Historiker Dominik Gutmeyr-Schnur
Historiker und Schrödinger-Stipendiat Dominik Gutmeyr-Schnur erforscht die Vielfalt Kaukasiens anhand seiner Fotografiegeschichte. © privat

Die Zuerkennung eines Erwin-Schrödinger-Stipendiums ermöglichte es mir, mich in November 2021 nach Los Angeles zu begeben und für zwei Jahre am Zentrum für Nahoststudien an der University of California, Los Angeles (UCLA) mitzuarbeiten. Das 1957 vom österreichischen Historiker Gustav von Grunebaum gegründete Center for Near Eastern Studies (CNES) wird aktuell von Ali Behdad, einem führenden Experten für die Fotografiegeschichte des Mittleren Ostens, geleitet. Über das CNES, das darüber hinaus mit zahlreichen ähnlichen Zentren im International Institute der UCLA verbunden ist, kommen Vertreter:innen unterschiedlichster Fachrichtungen in Austausch. Dadurch verschwimmen disziplinäre Trennlinien und ich fühle mich mit meiner Forschung zu transimperialen Netzwerken fotografischer Praktiken gut aufgehoben.

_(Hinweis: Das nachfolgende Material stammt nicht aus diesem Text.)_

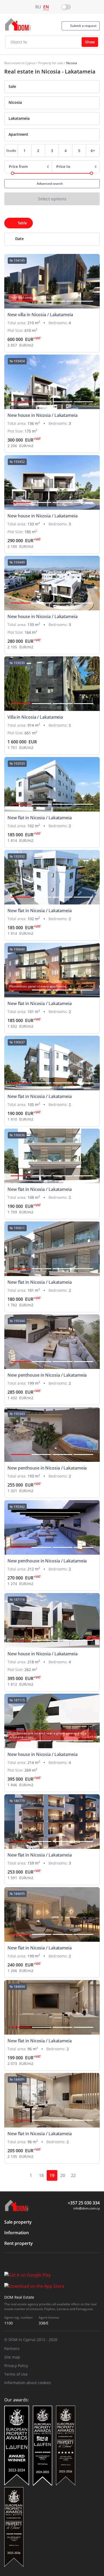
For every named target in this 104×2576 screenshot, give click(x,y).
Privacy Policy (16, 2365)
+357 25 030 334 (84, 2203)
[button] (24, 301)
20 (62, 2175)
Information (16, 2233)
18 (41, 2175)
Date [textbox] (19, 238)
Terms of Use (16, 2374)
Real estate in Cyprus (19, 63)
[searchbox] (56, 102)
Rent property (18, 2243)
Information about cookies (27, 2382)
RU (38, 7)
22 (73, 2175)
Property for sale (50, 63)
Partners (11, 2348)
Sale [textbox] (12, 86)
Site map (12, 2357)
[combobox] (52, 86)
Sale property (18, 2222)
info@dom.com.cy (86, 2208)
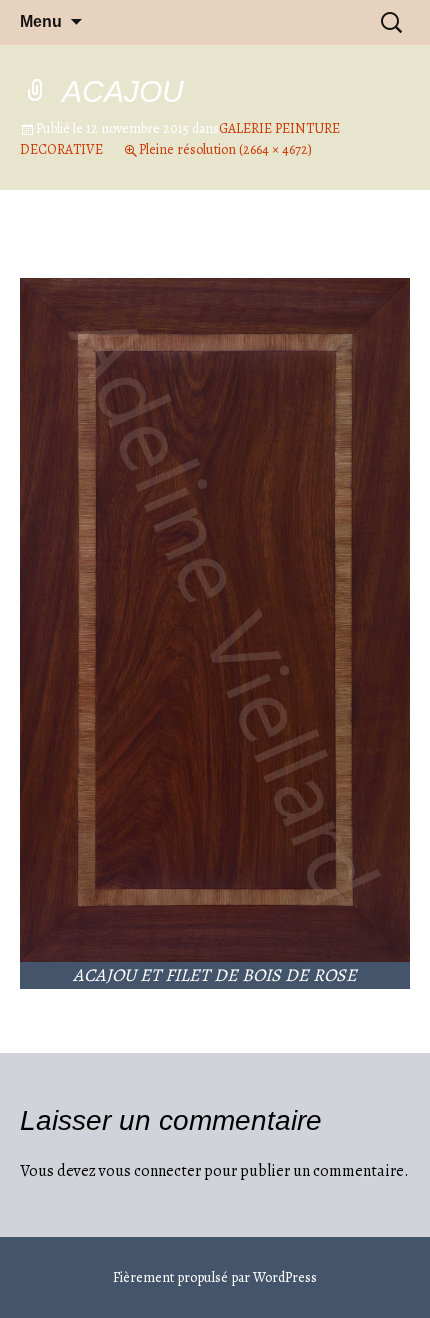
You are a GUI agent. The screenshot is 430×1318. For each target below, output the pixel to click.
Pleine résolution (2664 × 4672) (225, 149)
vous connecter (150, 1171)
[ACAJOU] (215, 619)
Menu (41, 21)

In meinem aktuellen Projekt zur „Camera Caucasica“ befasse ich mich dabei mit einer Verflechtungsgeschichte der Fotografie im Kaukasus im „langen 19. Jahrhundert“. Ich gehe den Fragen nach, wie Fotografien über diverse (u. a. territoriale, soziale, ökonomische) Grenzen hinweg produziert, rezipiert und ausgetauscht werden und welche Akteur:innen diese Prozesse prägen. Dabei profitiere ich sehr von der hiesigen Expertise zu armenischen Netzwerken und zur (Fotografie-)Geschichte im Iran.

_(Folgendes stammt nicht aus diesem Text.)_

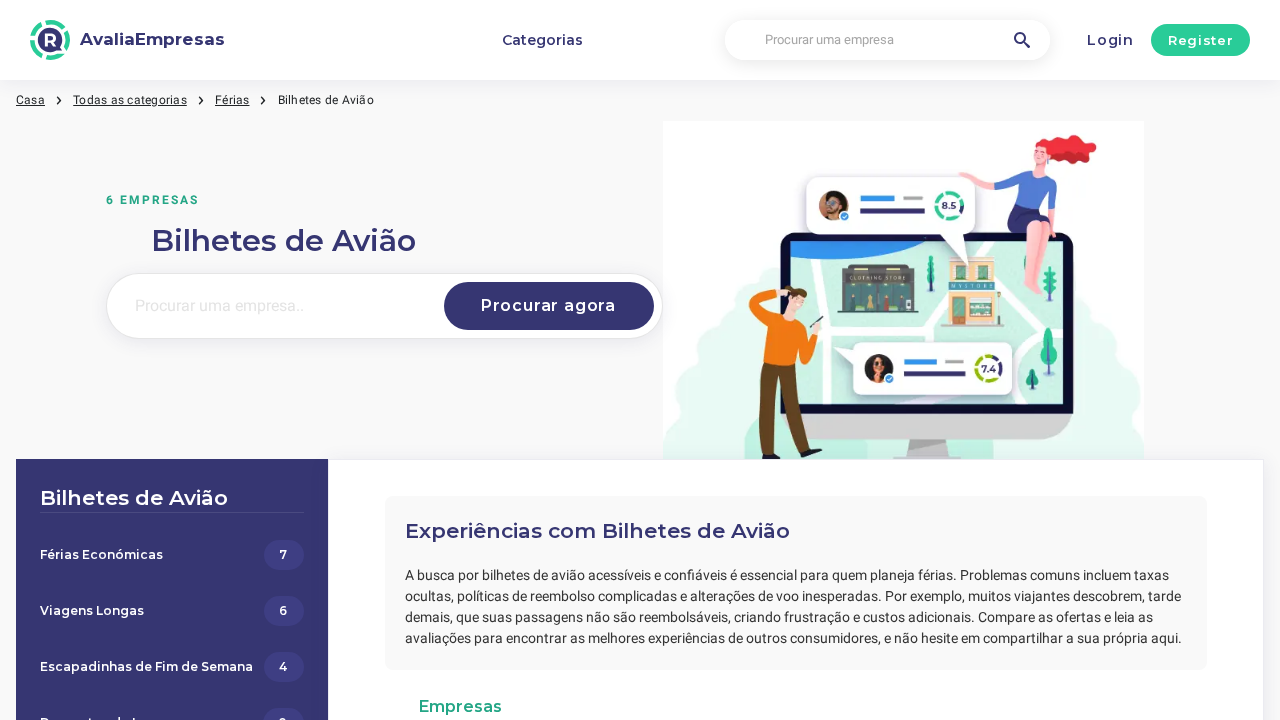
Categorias (542, 40)
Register (1200, 40)
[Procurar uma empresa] (1022, 40)
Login (1110, 40)
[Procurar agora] (549, 306)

Ausland, Austausch, Amerika

Ich hatte im Rahmen meines bisherigen wissenschaftlichen Weges das große Glück, zahlreiche Auslandserfahrungen machen zu dürfen. Mehrmonatige Aufenthalte führten mich, teils mehrmals, nach Georgien, Armenien, Aserbaidschan, Russland, Kroatien, Montenegro, Serbien und Estland. Diese Erfahrungen waren für meine Forschung äußerst prägend. Und auch wenn die akademische Wanderschaft in der Postdoc-Phase nicht immer einfach ist, bietet das Erwin-Schrödinger-Stipendium mit seinen Freiheiten in der Wahl der Gastinstitution für mich die großartige Gelegenheit, einen tiefer gehenden Einblick in die akademische Kultur der USA zu gewinnen. Ausgehend von meiner institutionellen Heimat – dem Arbeitsbereich für Südosteuropäische Geschichte der Universität Graz, an den ich im Anschluss an die Auslandsphase in Los Angeles auch zurückkehren werde – und über die Erfahrungen am CNES kann ich eine erweiterte Perspektive auf die Geschichte des (süd-)östlichen Europa entwickeln und für zukünftige Kooperationen auf ein breites Netzwerk von Kolleg:innen zwischen Kalifornien und dem Kaukasus zurückgreifen.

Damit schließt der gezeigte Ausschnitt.